Musical Influences

A Brief History of Musical Influences in the Adirondack Woods

While it’s likely that earlier Paleolithic aboriginal peoples that passed through the area would have had vocal and/or percussive instrumental music of some kind, the earliest indigenous music-making we can be fairly certain of in the Adirondack Mountains came from the Mohawk Indians of the Iroquois Nation.  Based in the level, more fertile lands of the Mohawk Valley south of the Adirondacks from approximately AD 1000-1783, the Mohawks were known to frequently hunt and trap throughout the Adirondack region, often on quite lengthy trips. 

Mohawk social songs would have been sung and played on rattles and drums, both as entertainment and for dancing, while ceremonial songs would have been reserved for the more ritualized festivals, celebrations and ceremonies that took place throughout the year in the “lowlands.”  These social song traditions were not developed in the mountains, but rather were brought in and out of the mountains with the Mohawks, and they do not seem to have influenced or affected non-Native song forms in any noticeable way.

Similarly, when the early American colonists of Dutch, Palatine German, Quaker, English and Scotch-Irish ancestry came through occasionally as trappers, traders, hunters and explorers in the 1600s and 1700s along with French and British interests, they almost certainly brought their songs and instrumental tunes or “airs” with them.  However, we have little or no record of this, and it seems not to have made any kind of lasting mark on the song traditions of the area.

The first permanent settlers to the area, a mix of New England Yankees, New York State residents and recent immigrants from England, Ireland and Scotland in the late 1700s, brought large stores of songs, ballads and instrumental dance tunes that would become the bedrock of traditional music-making in the area. (See individual sections on Singers & Songs and Fiddlers & Dance Tunes for more on both of these topics).


Canadians from Ontario, Quebec and the Maritime Provinces found their way into the Adirondack woods in great numbers in the nineteenth century, and of course brought their music with them.  Some of these musical laborers and their families spoke and sang in English; many  others were French-Canadian.  While some would stay permanently and others would come and go for seasonal work, all were a constant source of inspiration and interchange for the musicians on the American side of the border.

 

As traveling peddlers, itinerant laborers, wandering minstrels and others came through the area in the nineteenth century, parts of their music would be absorbed and assimilated into the local repertoire.  At big public events, peddlers and hawkers also sold cheap, single sheet printings (broadsides) of song lyrics, as well as pocket songsters that contained lyrics for multiple songs.   Many rural newspapers carried a regular "Old Songs" column. All of these resources reinforced, developed, and revived singers' repertoires. 

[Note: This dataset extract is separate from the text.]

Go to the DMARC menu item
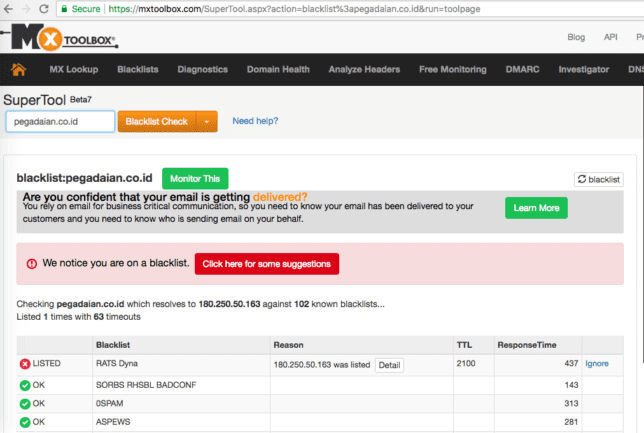The width and height of the screenshot is (644, 433). (522, 69)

Fiddle tune sheet music and collections of tunes served the same functions for fiddlers, "play-by-note" musicians passing along material to "play-by-ear" musicians.  Religious hymns and church music were another source of material, as were songs, ditties and tunes learned from traveling minstrel and general entertainment shows (for more on minstrel shows in the Adirondacks, see the Irish Music Traditions section).

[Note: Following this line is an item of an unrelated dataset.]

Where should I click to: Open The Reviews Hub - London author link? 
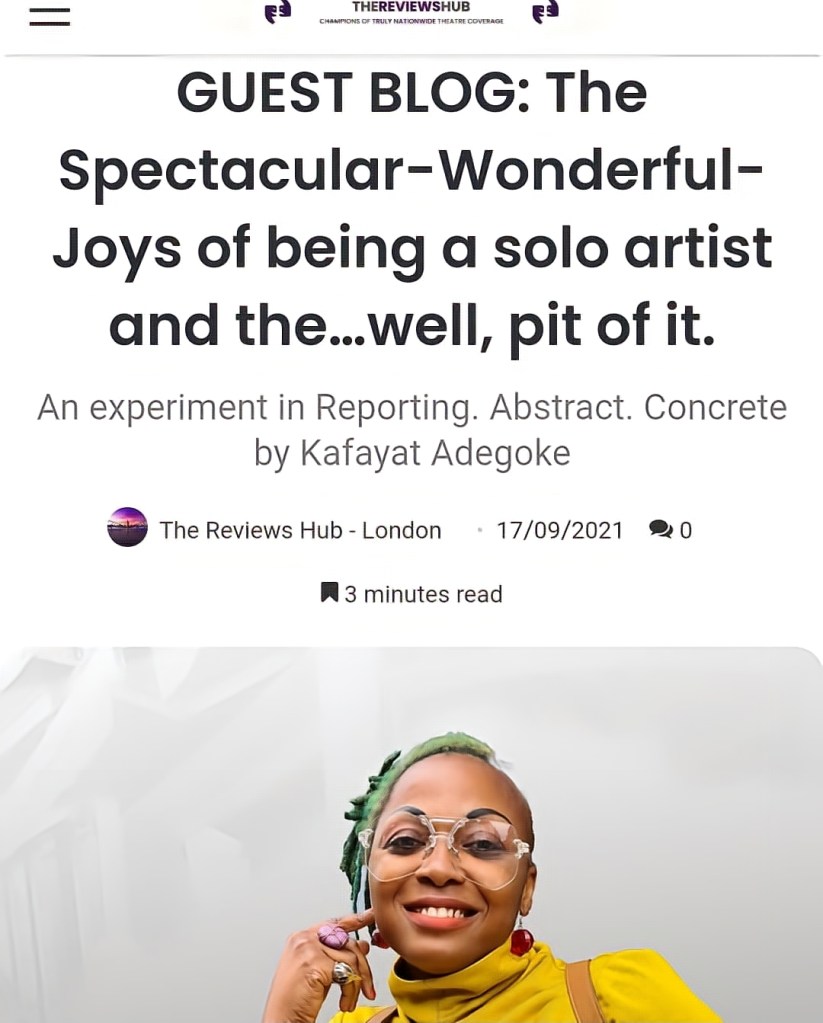click(300, 530)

Starting around the turn of the twentieth century and continuing to this day, commercial recordings and transmitted radio programs provided the next major change in the music-making traditions of the Adirondacks.  Local singers and instrumentalists would flock to this world of new influences; most were not devoted in any rigid way to the older music.  Country and western music, hillbilly recordings, ethnic music and popular and sentimental hits of the day all provided fresh new sounds to draw from. Television and later the internet would each further shape, and continue to shape, the evolving tradition.